Over the weekend I finished reading Stoner, by John Williams. I can’t remember the last time I said this about something I read, but I’m grateful now to report I thought this a beautiful book. It’s rare that I feel the moment transcended by something I read. I read for pleasure, and sometimes it’s a divine pleasure, but for the most part it provides no more than an entertaining distraction. If I’m lucky I’m given cause to think and question, and that is generally enough – I love the stimulation it affords. It’s rare – for me anyway – to be actually moved by the story. That’s what happened this time though. I loved William Stoner, the character. I ached for him often as the story unfolded, and at the end of it had melancholy tears in my eyes.

This is a simple story, just about as simple as it gets. It’s the story of William Stoner, from youth to death, set roughly in the period pre-WW1 to the mid 1950’s. He never shifts from the American midwest, where he becomes a college professor, marries, has a child, an affair, and eventually dies.

It’s an unpretentious novel about an unpretentious, decent man. At first the character reminded me of a friend who has a heart of gold, but who is occasionally socially awkward. As I got deeper into the book I found in Stoner something of a type, a type perhaps that doesn’t exist anymore. I pictured him as Jimmy Stewart, or maybe Gary Cooper – the unassuming, kind, principled, honest, humble, but determined type. The sort of man you can’t help but like, and admire grudgingly for qualities that might make him a better man than you.

In many ways it’s a sad story – or rather there are sad things that occur. Misfortune strikes, things go sour, hopes are found to be misplaced. The beauty of the book is that you read this and feel something of the simple rhythms of authentic life. There’s no real drama here, except the sort of dramas most of us have to deal with through the course of our life, the sort of real things that happen to real people. In a way Stoner is a representative of a decent man who always tried his best, contributed what he could before passing on. There is nothing special about him except that maybe he is truer than most. He is not exceptional, though there are times he dreamt of being so. He has regrets, but is not tortured by them. He gave what he could, felt as he was able to, then passed on, forgotten as easily as he is remembered.

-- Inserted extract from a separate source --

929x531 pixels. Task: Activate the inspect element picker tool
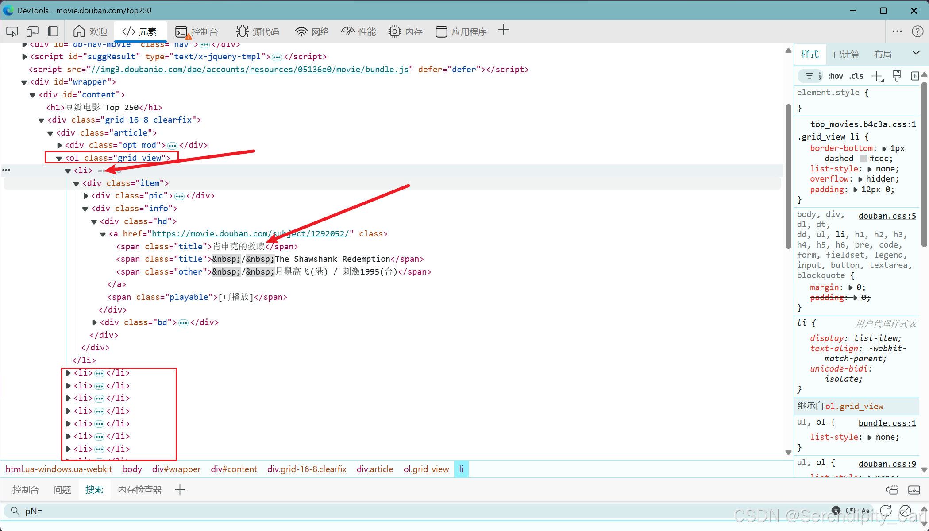coord(12,31)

There is that element of quotidian in this tale. Daily, modest life. It draws the reader in because we share the same stuff. We’re not reading of heroes beyond our reach, or of characters placed in situations we could never imagine. It’s what makes it beautiful, because the scale is such that we absorb it simply, feel it simply because we have felt it before. In words here are described things that we have lived ourselves, and which are present within us. There is a humbling perspective in this.

Ultimately it’s not a sad story because it is so normal. This is the stuff of life – the things we wish might have been different, but the things that will happen nonetheless if our life is to be authentic. In his way he lived well, or at least honestly, and along felt joy.

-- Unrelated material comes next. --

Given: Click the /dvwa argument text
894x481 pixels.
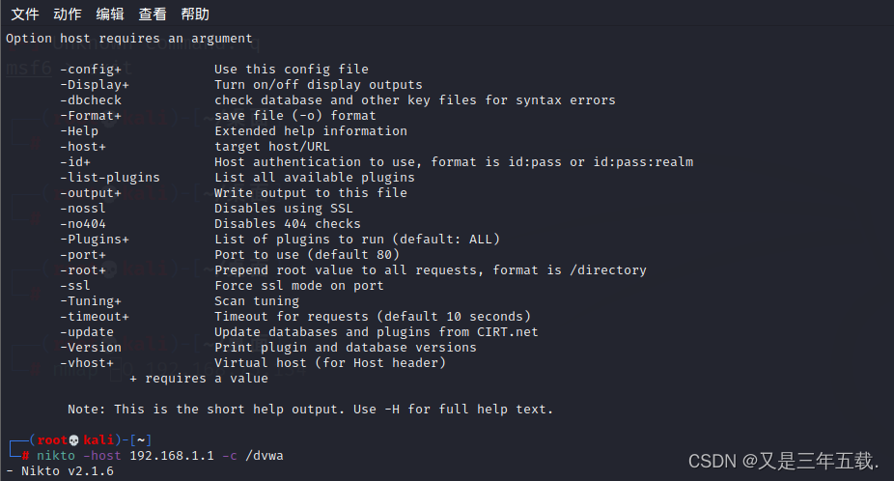Looking at the screenshot, I should [x=265, y=455].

One of the most beautiful, and gratifying parts of the book is when he falls in love for the first time. He’s in a strange, loveless marriage and circumstances have distanced him from his daughter. He carries on dutifully, doing his best and standing up for what he believes, and then unexpectedly he falls in love. For the first time in his life he feels real rapture. You feel so happy for him, and at the same time recall those moments of bliss you have yourself experienced.

There’s a beautiful piece of writing that describes the moment. I read it and felt one of those aches. It also seemed to me just about the truest representation of love as I know it. I’ll finish up this post with that:

In his extreme youth Stoner had thought of love as an absolute state of being to which, if one were lucky, one might find access; in his maturity he had decided it was the heaven of a false religion, toward which one ought to gaze with an amused disbelief, a gently familiar contempt, and an embarrassed nostalgia. Now in his middle age he began to know that it was neither a state of grace nor an illusion; he saw it as a human act of becoming, a condition that was invented and modified moment by moment and day by day, by the will and the intelligence and the heart.